Setting mechanical barriers in the annulus post gravel pack is not really feasible as it requires voids in
the pack to allow the packers to expand to create the seal. The completion longevity will be compromised
by the presence of voids leading to hot spots during production. Swellable packers are an option (ref. 3),
but assuming a complete pack in the annulus, the space to swell is limited and as a consequence the zonal
isolation is ineffective.
Another option is shunt zonal isolation packer technology combined with internal shunt alternative path
technology (ref. 4).
The openhole gravel pack completion for the operator in Angola employs alternate path screens on both
a 5-inch and 5.5-inch base pipe screen in 8.5-inch and 9.5-inch openhole respectively. The screens have the
eccentric external alternate path configuration with two transport tubes and two packing tubes per joint. The
packing tubes are manifolded to the transport tubes at the top of each screen. The only entry or exit to the
alternate path is via the nozzles on the packing tubes. The screen filter media is direct wire-wrap ranging
from 9gauge on the 5-inch screen to 15gauge on the 5.5-inch screen. Any access to the annulus from the
inside of the screen would be via the perforated base pipe and through the direct wire wrap.

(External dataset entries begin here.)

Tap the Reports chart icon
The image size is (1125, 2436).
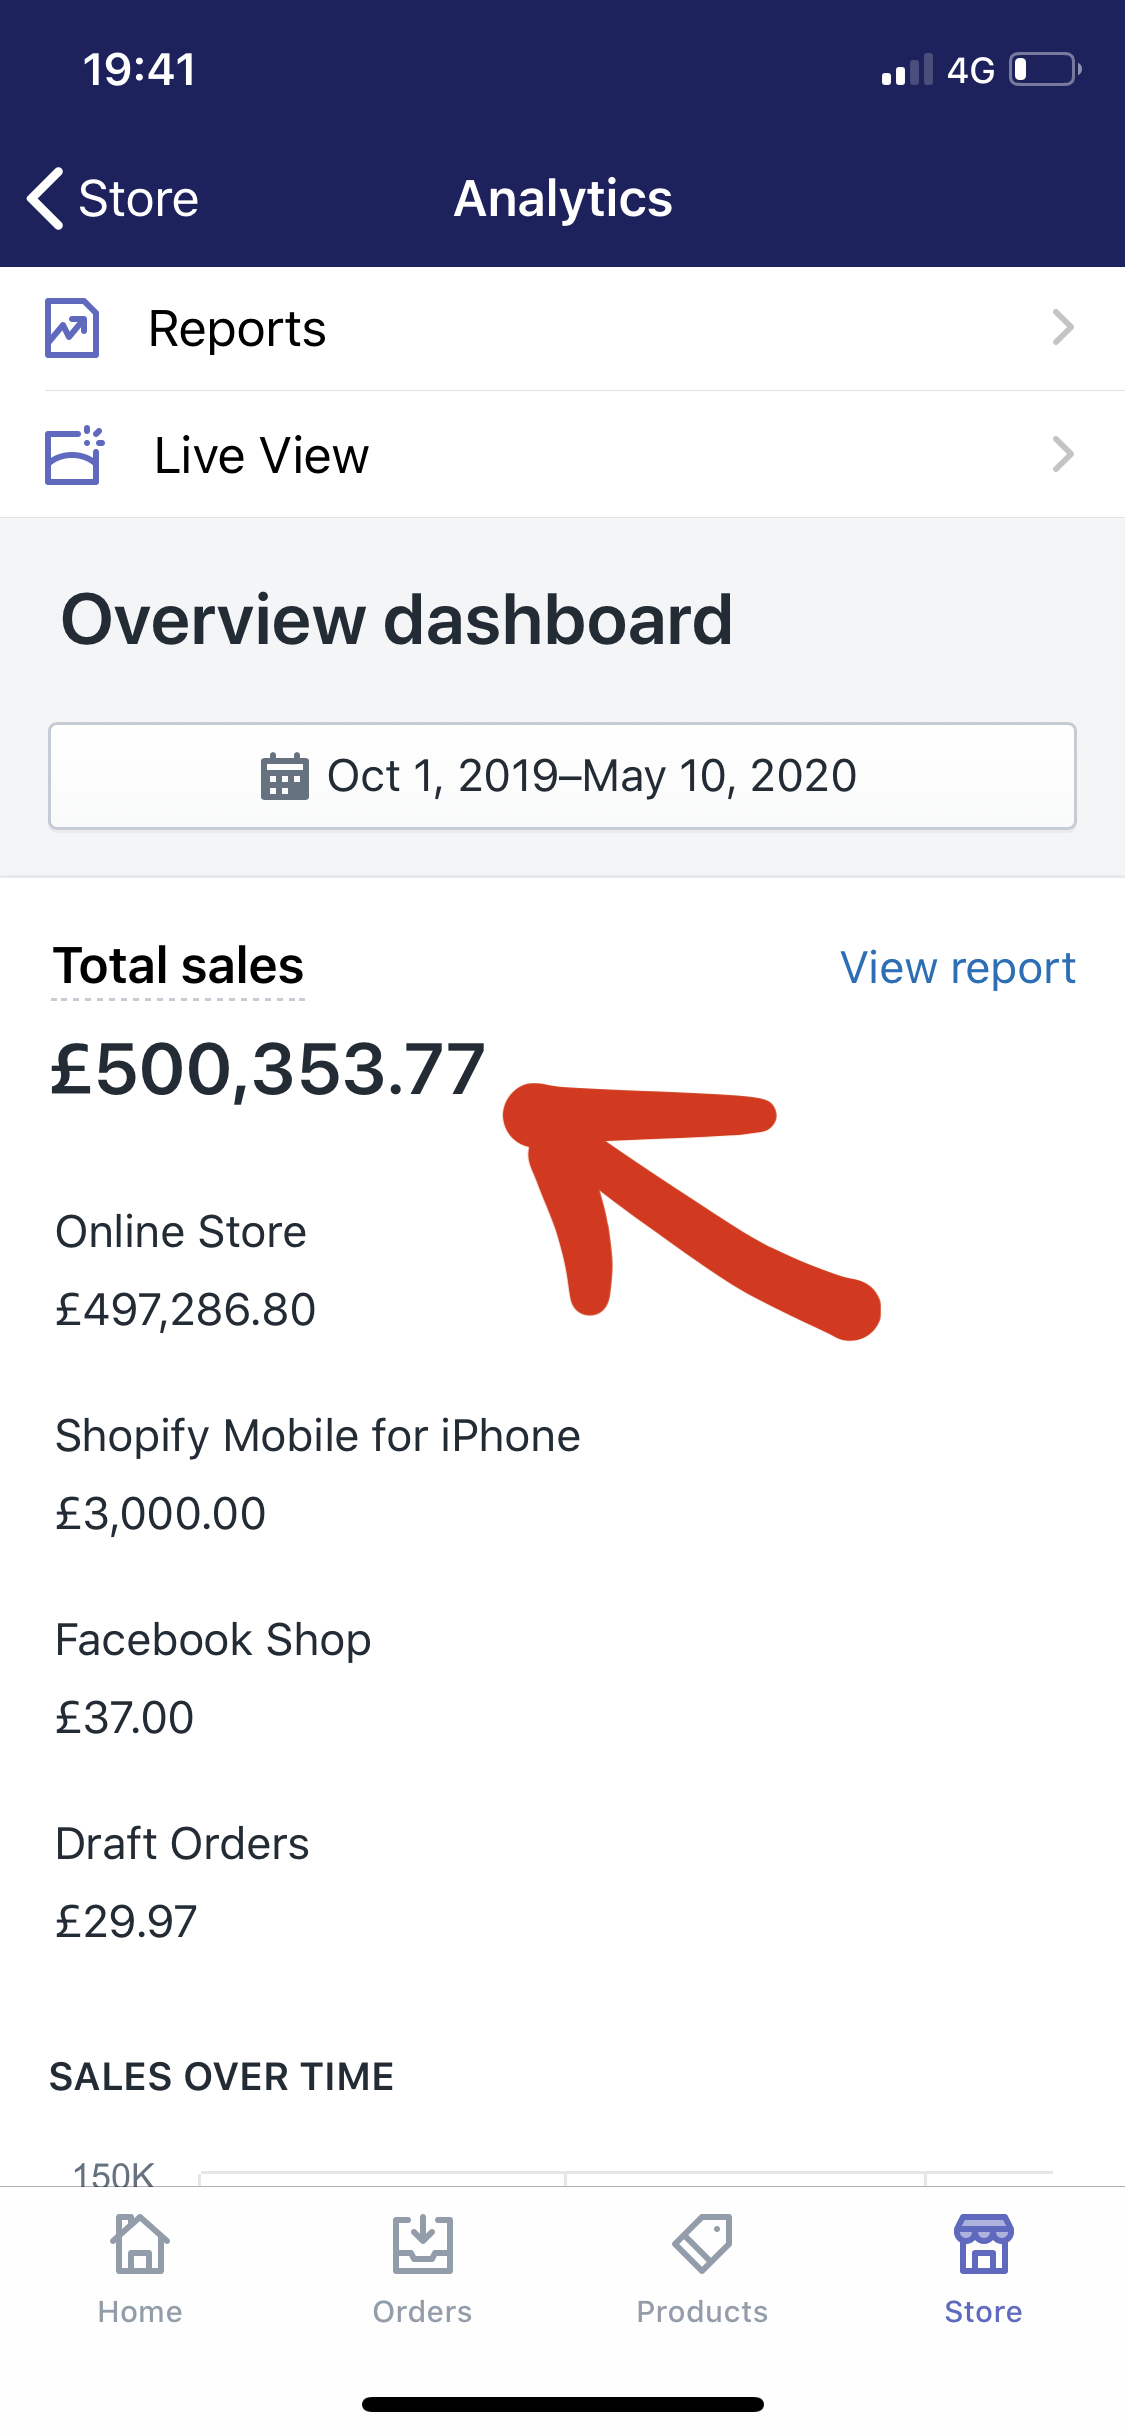click(72, 328)
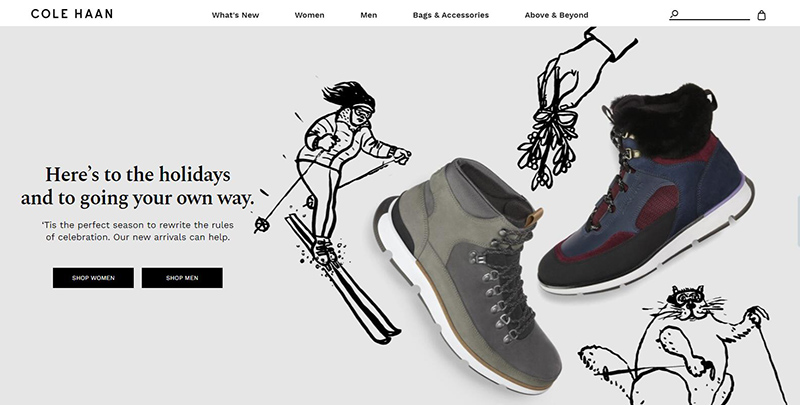Click the skiing woman illustration
This screenshot has height=405, width=800.
332,209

Through tubing plugs were consider on their own to be set inside the base pipe of the screen, but these
provide only limited choking benefit. Setting these plugs in the blank (unperforated) section of the screen
provide the greatest effect, but still limited due to the permeable flowpath in the annulus. A plugged annulus
in conjunction with the through tubing plugs provided the best mechanical barrier. The liquid metal plug
concept provided the best available choking effect to the water. The through tubing plugs and liquid metal
plug are in themselves mechanical barriers, but in this application, without access to plug the transport tube,
the system cannot be considered a pressure tight barrier. A flowpath, albeit tortous exists back through the
screen packing tube nozzle and into a gravel packed packing tube, then back into the transport tube likely
to be only partially packed. The water can flow up the transport tube avoiding both the base pipe plug and
annulus plug and exiting into the screen annulus above in the same fashion the gravel was placed.
There are a couple of important considerations to effectively place the liquid metal plug in the openhole
annulus. The liquid plug must have a base (prior installed base pipe plug) to sit on. Furthermore, the base
pipe plug needs to have a relatively blank profile on top to prevent excessive consumption of the liquid metal
flowing down inside the screen and not outside into the annulus. Well deviation is another consideration.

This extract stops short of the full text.